Statistics question

#1
Hi there,

I have a stats question regarding a project I'm working on that I do not have the answer to and I would be grateful if anyone can help me.

I have a large set of historical data detailing the result of a series of two person contests with a number of individuals (i.e. more than 2) involved. For example, there may be a group of people all of whom compete head to head with one another in a series of contests. Each contests is between two people (from the group) and there is a winner and a loser for that contest.

Furthermore each of these individuals has a 'rating' (indexed to 1,000) which is designed as an indicator of ability, i.e. the larger the rating the more likely an individual is to beat an individual with a lower rating. These ratings subsequently change dependent on the result of the contest.

I am looking to use these 'pre-contest ratings' to generate a probability of one player beating another. E.g. If player A has a rating of 950 and player B has a rating 1200, I am looking to calculate the probability of player A being victorious.

I was thinking that it makes sense to plot a scattergraph of winrating and loserating, but how to generate a probability from this i'm unsure.

Any help would be most gratefully received, I was hoping it would be something I could do either in Excel or SPSS as these are programs I am familiar with.
 

JohnM

TS Contributor
#2
What you would need to do is look through the historical data for the paired contests, look at the rating of each winner and the rating of each loser, and generate probabilities for each.

For instance, you may find that players with ratings between 900-1000 win against players with ratings between 1200 and 1300 approx 35% of the time, etc.
 

JohnM

TS Contributor
#4
Yeah, it's not very complicated, just a bit tedious when you consider that you have to account for every pairing....
 
#5
you might make a histogram of the % of wins by the higher rated player for a given difference in rating. for example your bin width might be 100 with one bin centered at 1000 and see what that looks like and then adjust your bin width.

are you working with anykind of handicapping system, or trying to find a way to do that? if you are i can send you in a good direction once you have answered your question above.

cheers
jerry
 
#6
Sorry I'm not sure I understand, how do you mean handicapping system?
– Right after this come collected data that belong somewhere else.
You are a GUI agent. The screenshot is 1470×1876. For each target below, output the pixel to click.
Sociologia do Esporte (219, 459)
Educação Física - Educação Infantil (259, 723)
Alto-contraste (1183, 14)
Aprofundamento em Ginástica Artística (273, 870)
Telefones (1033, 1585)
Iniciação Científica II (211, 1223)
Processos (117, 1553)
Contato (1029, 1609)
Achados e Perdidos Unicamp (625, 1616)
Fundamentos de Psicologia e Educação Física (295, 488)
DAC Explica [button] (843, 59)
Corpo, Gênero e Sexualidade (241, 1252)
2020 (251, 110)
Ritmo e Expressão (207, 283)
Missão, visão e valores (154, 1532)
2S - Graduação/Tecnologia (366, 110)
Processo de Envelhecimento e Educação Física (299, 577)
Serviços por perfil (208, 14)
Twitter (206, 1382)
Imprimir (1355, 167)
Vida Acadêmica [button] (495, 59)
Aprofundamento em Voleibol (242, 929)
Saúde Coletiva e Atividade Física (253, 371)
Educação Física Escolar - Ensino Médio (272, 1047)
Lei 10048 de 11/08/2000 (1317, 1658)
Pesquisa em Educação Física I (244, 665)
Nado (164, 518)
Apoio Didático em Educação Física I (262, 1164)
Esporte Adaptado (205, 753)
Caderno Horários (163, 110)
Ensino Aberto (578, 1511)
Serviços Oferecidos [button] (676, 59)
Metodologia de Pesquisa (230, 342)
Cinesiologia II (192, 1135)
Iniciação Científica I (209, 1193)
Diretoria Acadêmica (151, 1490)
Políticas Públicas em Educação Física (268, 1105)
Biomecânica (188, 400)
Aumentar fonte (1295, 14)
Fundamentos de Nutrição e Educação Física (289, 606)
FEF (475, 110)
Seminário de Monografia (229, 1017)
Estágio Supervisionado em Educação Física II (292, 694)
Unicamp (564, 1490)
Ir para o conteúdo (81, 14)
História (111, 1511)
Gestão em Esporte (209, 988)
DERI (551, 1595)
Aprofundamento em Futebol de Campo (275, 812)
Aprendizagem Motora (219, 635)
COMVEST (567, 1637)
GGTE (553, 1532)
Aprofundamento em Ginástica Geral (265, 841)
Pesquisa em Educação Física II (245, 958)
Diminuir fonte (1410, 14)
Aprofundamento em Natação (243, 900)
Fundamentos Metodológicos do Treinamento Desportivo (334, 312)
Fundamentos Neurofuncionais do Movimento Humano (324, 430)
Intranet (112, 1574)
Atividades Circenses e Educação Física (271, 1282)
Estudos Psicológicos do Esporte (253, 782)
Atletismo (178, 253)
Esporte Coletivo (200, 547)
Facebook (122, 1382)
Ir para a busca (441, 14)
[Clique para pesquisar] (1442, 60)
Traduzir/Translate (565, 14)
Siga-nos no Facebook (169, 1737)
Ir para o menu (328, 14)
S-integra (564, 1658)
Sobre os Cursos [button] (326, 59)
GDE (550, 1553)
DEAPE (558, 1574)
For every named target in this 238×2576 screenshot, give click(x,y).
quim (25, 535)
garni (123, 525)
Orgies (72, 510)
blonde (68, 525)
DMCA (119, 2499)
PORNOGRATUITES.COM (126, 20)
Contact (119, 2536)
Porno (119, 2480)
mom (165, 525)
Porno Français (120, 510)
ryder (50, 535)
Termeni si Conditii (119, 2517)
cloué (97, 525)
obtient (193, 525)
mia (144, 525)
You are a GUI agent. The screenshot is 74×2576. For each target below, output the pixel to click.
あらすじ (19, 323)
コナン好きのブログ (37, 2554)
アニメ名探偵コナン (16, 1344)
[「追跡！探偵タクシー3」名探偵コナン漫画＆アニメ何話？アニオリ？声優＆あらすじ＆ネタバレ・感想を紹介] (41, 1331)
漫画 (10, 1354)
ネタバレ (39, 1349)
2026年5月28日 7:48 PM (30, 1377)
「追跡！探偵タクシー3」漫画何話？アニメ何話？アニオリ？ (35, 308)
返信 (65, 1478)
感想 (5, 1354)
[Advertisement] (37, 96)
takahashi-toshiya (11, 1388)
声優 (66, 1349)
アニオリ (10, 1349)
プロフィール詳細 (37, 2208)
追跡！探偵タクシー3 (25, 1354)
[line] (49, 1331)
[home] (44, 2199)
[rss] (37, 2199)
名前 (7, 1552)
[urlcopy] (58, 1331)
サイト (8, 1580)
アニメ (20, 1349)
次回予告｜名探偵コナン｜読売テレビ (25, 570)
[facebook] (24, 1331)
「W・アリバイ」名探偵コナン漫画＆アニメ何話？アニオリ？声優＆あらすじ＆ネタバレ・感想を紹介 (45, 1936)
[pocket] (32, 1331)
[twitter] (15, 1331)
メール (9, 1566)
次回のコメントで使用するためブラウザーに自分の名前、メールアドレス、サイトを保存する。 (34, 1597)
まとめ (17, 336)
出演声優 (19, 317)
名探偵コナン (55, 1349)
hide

It sounds like it may be useful but I'm not sure how it applies?

The output I am ultimately looking for is a model which can generate the probability of Player A with rating X beating Player B with rating Y

thanks,

craig
 

JohnM

TS Contributor
#7
I guess what Jerry means by handicapping is a way to "level the playing field" between players of differing ability - if player A's probability of beating player B is less than 50%, then player A's scores would be adjusted upward to compensate.

This method is used often in amateur / club tournaments in bowling, golf, and archery so that the top player(s) aren't always taking home the trophies...

....but it doesn't sound like you need that - you just want to know probabilities, right?
 
#8
yeah exactly, the ultimate output i am after is the probability. the way i have done it so far is by using cross tabs to generate a probaility of, for e.g. a player with ranking 1000 - 1100 beating a player with ranking 700-800. This then proivdes a matrix of probabilities using the rank of winner as one axis and the rank of loser as the other. I then used least squares regression for each winner boundary and then for each loser boundary. This gives a linear formula which allows me to generate a probability based on a ranking of say 1147. I work out the probabilities of both player A beating player B based on the regression model which applies to player A's pre-match ranking and player A beating player B based on the regression model which applies to player B's pre-match ranking. Then i take the average of these two probabilities to come up with a 'true probability'.

Does it sound sensible?